(ACTIVITY):
Everything in the records should be repeated exactly.

** Opening DATA PROVIDED block **

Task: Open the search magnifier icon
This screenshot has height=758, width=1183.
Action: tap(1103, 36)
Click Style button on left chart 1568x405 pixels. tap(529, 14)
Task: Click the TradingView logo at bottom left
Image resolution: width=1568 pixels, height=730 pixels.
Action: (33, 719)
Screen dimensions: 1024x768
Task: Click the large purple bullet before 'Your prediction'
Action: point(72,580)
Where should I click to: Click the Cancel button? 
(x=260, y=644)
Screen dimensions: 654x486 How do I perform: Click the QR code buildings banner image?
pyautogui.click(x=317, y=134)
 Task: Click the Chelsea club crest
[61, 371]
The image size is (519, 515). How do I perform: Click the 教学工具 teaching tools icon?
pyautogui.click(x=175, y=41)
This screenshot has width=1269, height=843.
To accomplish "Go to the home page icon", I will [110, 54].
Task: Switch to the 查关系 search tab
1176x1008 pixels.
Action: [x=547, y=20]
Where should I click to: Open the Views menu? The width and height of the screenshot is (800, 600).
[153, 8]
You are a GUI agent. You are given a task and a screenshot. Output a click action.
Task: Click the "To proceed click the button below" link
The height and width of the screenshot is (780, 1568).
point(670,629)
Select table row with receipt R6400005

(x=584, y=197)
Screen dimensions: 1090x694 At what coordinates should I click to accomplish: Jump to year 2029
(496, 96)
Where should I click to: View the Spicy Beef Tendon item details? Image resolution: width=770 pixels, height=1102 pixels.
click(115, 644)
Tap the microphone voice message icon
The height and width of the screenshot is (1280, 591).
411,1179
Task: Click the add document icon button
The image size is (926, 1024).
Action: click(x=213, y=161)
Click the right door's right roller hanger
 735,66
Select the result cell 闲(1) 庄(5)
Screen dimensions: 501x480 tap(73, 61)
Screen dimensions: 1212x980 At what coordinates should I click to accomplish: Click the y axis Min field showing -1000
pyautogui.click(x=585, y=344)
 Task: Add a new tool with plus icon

** Closing DATA PROVIDED block **

(FINISHED TASK):
Task: Open the search magnifier icon
This screenshot has height=758, width=1183.
Action: tap(1103, 36)
Click Style button on left chart 1568x405 pixels. tap(529, 14)
Task: Click the TradingView logo at bottom left
Image resolution: width=1568 pixels, height=730 pixels.
Action: (33, 719)
Screen dimensions: 1024x768
Task: Click the large purple bullet before 'Your prediction'
Action: point(72,580)
Where should I click to: Click the Cancel button? 
(x=260, y=644)
Screen dimensions: 654x486 How do I perform: Click the QR code buildings banner image?
pyautogui.click(x=317, y=134)
 Task: Click the Chelsea club crest
[61, 371]
The image size is (519, 515). How do I perform: Click the 教学工具 teaching tools icon?
pyautogui.click(x=175, y=41)
This screenshot has width=1269, height=843.
To accomplish "Go to the home page icon", I will [110, 54].
Task: Switch to the 查关系 search tab
1176x1008 pixels.
Action: [x=547, y=20]
Where should I click to: Open the Views menu? The width and height of the screenshot is (800, 600).
[153, 8]
You are a GUI agent. You are given a task and a screenshot. Output a click action.
Task: Click the "To proceed click the button below" link
The height and width of the screenshot is (780, 1568).
point(670,629)
Select table row with receipt R6400005

(x=584, y=197)
Screen dimensions: 1090x694 At what coordinates should I click to accomplish: Jump to year 2029
(496, 96)
Where should I click to: View the Spicy Beef Tendon item details? Image resolution: width=770 pixels, height=1102 pixels.
click(115, 644)
Tap the microphone voice message icon
The height and width of the screenshot is (1280, 591).
411,1179
Task: Click the add document icon button
The image size is (926, 1024).
Action: click(x=213, y=161)
Click the right door's right roller hanger
 735,66
Select the result cell 闲(1) 庄(5)
Screen dimensions: 501x480 tap(73, 61)
Screen dimensions: 1212x980 At what coordinates should I click to accomplish: Click the y axis Min field showing -1000
pyautogui.click(x=585, y=344)
 Task: Add a new tool with plus icon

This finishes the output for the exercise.